Saving the life of a victim of sudden cardiac arrest requires immediate treatment with a defibrillator, a device that sends an electrical shock to the heart to help restore a normal rhythm.
Boston University has taken steps to increase the chances of saving lives by installing permanent automated external defibrillators (AED) in public areas on campus and training staff and students to use them and to perform CPR. As a result, the American Heart Association has designated BU a HeartSafe Community.
“We know that with early response to heart attacks in the field, survival is greatly benefited,” says David McBride, director of Student Health Services (SHS). “I think that BU becoming a HeartSafe Community is an incredible service to both our faculty and staff and to the surrounding neighbors and businesspeople who are at risk of heart attack. BU will save lives with this venture.”
BU, along with Boston College and Massachusetts Institute of Technology, is one of three local universities to be designated as HeartSafe communities. The University earned the HeartSafe designation after SHS, working closely with the BU Police Department and the staff at the Fitness and Recreation Center, conducted training in CPR and in operating the defibrillators and put the devices in public areas on campus.
The defibrillators talk users through the proper steps, making them easy to operate by almost anyone, McBride says. The devices can also detect whether a person has simply passed out or whether he or she needs a lifesaving shock.
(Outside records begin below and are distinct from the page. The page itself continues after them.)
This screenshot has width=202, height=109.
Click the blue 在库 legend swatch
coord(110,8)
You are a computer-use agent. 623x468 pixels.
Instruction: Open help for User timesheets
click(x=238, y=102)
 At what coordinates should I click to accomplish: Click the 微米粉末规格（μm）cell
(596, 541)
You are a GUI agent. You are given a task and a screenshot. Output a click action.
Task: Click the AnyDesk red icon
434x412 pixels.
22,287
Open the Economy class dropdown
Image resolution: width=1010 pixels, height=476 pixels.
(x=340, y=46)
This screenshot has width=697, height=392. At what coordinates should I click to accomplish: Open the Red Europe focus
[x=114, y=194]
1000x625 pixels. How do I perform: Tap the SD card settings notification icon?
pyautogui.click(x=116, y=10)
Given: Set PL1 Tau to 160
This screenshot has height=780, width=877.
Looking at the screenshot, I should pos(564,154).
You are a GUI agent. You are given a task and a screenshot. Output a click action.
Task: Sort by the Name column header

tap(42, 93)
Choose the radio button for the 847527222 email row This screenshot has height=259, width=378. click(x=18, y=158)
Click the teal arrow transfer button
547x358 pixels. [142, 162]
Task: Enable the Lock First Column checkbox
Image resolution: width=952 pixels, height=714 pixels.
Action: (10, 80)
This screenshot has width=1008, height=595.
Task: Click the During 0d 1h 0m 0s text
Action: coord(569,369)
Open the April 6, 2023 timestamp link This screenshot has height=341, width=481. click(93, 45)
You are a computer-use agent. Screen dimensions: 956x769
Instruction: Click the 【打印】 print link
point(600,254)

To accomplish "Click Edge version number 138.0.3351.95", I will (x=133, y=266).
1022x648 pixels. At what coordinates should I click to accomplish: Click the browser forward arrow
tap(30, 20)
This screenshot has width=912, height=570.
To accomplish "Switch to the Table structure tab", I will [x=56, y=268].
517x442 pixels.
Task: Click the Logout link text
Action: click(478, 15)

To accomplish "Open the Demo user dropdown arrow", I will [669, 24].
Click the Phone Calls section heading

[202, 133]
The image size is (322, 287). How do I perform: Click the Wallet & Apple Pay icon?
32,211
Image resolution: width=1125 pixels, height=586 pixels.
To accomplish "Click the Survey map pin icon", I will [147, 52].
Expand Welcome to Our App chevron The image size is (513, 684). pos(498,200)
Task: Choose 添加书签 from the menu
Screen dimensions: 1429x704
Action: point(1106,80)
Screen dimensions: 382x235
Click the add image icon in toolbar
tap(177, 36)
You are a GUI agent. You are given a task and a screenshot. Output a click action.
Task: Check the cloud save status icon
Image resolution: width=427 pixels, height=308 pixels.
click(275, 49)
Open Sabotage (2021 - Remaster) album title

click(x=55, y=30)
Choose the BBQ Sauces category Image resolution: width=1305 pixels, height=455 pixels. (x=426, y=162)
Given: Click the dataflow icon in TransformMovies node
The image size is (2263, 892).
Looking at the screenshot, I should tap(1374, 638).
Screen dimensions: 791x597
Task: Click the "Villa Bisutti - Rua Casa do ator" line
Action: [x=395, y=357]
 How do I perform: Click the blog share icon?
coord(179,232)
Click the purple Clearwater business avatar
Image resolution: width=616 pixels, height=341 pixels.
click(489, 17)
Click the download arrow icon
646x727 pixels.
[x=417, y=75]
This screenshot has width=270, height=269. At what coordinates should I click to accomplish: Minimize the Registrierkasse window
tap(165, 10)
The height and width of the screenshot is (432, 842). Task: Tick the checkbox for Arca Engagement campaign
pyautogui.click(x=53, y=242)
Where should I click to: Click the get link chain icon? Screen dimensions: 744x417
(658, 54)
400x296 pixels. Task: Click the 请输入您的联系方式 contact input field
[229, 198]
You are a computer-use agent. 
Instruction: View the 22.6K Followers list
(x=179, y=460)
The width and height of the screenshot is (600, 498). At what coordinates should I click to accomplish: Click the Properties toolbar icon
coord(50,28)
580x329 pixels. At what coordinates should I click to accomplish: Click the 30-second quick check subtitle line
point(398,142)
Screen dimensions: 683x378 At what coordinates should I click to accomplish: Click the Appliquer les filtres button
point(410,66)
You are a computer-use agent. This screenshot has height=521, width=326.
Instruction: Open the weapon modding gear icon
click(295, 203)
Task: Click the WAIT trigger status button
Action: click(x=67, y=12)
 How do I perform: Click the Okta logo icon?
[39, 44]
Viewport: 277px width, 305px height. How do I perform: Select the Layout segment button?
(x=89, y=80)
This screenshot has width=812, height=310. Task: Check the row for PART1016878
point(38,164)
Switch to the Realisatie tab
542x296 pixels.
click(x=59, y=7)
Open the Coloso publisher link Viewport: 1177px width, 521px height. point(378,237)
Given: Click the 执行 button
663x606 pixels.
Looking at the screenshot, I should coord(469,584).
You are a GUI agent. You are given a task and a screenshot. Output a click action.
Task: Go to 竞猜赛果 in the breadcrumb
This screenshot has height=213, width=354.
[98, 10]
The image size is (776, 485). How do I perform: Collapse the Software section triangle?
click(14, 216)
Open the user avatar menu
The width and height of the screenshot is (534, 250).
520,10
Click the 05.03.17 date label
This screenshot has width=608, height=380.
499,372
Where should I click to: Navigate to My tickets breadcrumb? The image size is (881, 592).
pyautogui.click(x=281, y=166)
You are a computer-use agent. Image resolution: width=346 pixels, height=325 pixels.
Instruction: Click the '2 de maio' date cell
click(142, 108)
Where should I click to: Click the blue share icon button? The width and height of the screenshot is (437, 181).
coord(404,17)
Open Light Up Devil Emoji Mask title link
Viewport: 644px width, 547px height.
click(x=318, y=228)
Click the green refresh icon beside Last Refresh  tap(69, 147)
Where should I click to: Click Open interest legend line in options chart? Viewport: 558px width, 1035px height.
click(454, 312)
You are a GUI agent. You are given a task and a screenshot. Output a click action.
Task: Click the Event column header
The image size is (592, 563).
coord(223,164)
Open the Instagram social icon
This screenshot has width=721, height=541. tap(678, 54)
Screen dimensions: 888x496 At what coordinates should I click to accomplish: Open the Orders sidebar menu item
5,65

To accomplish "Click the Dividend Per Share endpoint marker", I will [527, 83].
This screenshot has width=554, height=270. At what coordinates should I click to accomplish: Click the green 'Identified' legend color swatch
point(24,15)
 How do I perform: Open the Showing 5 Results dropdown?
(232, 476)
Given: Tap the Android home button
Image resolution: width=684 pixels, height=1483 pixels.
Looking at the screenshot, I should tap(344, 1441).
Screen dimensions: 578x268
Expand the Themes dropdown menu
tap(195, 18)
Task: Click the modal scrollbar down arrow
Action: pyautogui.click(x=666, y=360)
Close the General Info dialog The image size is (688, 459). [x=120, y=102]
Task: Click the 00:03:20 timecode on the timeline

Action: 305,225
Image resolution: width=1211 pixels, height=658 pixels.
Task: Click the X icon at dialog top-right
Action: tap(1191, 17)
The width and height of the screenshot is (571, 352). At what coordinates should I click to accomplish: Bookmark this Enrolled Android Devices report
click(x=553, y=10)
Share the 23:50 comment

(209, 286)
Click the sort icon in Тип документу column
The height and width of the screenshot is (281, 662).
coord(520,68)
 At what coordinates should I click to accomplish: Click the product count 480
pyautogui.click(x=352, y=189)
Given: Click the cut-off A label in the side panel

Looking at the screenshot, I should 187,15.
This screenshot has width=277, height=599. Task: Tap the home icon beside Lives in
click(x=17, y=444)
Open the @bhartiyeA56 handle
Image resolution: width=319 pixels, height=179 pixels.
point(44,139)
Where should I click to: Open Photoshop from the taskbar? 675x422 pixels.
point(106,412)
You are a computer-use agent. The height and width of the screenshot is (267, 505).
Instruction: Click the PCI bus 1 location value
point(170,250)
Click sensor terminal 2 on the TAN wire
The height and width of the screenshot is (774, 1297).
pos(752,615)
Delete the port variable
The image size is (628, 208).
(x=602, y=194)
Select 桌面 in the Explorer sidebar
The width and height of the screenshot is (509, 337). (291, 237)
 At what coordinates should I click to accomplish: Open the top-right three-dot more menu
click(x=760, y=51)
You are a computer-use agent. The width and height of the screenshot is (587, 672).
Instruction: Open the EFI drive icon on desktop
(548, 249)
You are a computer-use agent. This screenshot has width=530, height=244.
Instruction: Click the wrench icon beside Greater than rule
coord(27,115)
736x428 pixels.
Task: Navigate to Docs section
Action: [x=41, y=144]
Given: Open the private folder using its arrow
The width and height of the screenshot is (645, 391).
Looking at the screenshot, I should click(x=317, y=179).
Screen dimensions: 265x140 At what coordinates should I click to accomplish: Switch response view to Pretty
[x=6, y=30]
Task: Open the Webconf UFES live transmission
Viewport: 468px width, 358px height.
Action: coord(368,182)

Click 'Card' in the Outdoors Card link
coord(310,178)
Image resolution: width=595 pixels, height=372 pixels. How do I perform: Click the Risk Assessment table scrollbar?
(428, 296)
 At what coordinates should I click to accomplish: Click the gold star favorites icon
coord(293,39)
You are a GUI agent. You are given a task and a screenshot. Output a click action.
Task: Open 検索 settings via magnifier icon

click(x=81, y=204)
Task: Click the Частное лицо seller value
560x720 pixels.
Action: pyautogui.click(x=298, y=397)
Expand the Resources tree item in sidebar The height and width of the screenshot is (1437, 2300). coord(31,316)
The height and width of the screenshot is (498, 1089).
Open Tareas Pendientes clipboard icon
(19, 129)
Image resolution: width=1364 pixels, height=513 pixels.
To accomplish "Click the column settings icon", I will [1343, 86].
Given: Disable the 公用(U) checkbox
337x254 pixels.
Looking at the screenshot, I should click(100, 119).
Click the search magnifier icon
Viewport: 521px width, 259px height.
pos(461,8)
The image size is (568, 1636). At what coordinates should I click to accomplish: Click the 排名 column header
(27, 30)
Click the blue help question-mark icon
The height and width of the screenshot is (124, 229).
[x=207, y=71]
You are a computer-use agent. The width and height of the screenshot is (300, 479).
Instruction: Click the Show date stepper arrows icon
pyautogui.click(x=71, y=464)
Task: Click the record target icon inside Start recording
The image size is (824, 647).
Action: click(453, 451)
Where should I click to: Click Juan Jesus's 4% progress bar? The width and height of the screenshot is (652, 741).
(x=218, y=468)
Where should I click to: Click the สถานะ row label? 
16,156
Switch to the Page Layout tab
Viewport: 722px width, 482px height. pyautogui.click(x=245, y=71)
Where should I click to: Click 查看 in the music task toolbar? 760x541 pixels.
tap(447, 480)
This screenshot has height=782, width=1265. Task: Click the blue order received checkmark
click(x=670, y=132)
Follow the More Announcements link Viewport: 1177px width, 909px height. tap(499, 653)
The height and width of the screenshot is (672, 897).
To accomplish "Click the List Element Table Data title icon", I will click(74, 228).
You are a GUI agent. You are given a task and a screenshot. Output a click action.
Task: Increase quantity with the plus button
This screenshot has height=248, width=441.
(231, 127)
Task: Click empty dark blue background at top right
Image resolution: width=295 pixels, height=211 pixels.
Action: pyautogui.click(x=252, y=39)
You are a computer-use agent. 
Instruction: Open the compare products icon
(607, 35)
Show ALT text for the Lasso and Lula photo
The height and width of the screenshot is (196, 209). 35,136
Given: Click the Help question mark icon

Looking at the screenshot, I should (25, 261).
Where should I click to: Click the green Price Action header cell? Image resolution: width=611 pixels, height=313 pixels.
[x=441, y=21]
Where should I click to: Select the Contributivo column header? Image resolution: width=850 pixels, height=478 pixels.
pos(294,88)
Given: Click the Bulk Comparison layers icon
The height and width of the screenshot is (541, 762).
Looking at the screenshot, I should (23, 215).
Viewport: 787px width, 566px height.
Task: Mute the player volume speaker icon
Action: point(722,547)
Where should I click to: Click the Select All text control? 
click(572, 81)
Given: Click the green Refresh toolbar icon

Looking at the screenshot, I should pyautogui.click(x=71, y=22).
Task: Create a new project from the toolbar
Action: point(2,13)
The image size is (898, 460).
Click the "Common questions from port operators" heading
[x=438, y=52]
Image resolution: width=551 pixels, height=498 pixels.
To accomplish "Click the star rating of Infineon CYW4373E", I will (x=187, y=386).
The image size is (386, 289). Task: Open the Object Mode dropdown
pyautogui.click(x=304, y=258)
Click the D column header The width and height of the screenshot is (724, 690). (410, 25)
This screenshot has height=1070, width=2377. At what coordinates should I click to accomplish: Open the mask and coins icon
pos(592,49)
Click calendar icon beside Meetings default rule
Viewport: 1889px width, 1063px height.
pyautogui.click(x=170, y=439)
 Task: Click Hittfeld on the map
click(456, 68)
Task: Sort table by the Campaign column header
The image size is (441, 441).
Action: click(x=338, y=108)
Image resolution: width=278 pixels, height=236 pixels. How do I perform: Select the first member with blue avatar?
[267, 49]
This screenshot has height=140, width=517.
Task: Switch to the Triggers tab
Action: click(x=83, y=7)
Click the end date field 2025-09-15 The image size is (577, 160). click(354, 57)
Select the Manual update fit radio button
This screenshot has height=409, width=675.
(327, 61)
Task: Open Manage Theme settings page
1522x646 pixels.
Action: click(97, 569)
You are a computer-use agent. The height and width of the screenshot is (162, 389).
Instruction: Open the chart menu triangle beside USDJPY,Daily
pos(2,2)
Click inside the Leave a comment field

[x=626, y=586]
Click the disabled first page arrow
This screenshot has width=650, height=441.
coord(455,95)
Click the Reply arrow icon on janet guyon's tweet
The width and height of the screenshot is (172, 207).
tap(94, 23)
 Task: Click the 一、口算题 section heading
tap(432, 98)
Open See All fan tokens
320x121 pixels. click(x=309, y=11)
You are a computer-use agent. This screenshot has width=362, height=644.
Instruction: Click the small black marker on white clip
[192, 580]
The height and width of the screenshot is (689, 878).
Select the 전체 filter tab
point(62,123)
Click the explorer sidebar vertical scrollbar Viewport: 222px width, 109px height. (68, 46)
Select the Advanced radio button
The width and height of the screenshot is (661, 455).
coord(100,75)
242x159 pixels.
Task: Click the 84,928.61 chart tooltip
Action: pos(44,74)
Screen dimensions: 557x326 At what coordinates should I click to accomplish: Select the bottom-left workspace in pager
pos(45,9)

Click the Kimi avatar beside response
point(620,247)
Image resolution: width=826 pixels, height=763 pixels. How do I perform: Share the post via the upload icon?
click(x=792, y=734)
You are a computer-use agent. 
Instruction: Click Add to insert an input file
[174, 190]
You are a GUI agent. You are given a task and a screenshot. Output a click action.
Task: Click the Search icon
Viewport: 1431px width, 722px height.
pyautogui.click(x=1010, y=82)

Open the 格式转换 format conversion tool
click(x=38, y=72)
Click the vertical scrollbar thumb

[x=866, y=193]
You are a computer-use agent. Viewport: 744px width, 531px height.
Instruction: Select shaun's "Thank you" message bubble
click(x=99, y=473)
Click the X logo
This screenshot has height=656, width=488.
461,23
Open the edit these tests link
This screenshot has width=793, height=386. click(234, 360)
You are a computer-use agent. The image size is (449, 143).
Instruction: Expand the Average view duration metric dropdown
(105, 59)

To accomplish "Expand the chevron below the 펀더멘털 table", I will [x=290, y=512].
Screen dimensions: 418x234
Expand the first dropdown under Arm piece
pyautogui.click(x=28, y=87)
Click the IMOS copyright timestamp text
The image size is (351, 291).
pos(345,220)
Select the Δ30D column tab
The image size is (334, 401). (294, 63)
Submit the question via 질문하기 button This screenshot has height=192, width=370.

There are seven defibrillators at FitRec, two in Agganis Arena, one in the Case Athletic Center, one at the Track and Tennis Center, one in every BU police cruiser, one in the School of Management, one at the Boston University Theatre on Huntington Avenue, and another at the Boston Center for the Arts Stanford Calderwood Pavilion on Tremont Street, where the Huntington Theatre Company performs a couple of times a year, according to Raymond Levy (SAR’98, SPH’01), manager of emergency medical services at FitRec.
Levy says swift action and accessibility to a defibrillator are key to saving lives. He would like to see the devices throughout campus, not concentrated mainly in the fitness and recreation areas in West Campus. Once an AED has been purchased, Levy’s office trains staff to operate it.
“For every minute that goes by, there is 10 percent less chance that a person can be resuscitated with an AED,” Levy says. “Two minutes doesn’t sound like much, but it can make a big difference.”
BU modeled its response to cardiac emergencies after the plan implemented at Boston’s Logan International Airport. “We sat down with the Massachusetts Port Authority fire department and got an idea as to what they did and how they did it, and we fine-tuned it to make it fit for the BU community,” says Kevin Reen, a BUPD officer, who spearheaded the project. Reen, along with fellow officer Kevin St. Ives, pushed to get AEDs in all 10 cruisers so that the devices can be brought all over campus.
“As police, we are one of the first responders on scene, usually within two minutes of being called,” Reen says. “However, we want to use our resources at BU to train other members of the community to use the AEDs so that the lapse in response time is reduced, and when people call for emergency service there might be someone else just a second closer to the situation who can save a life.”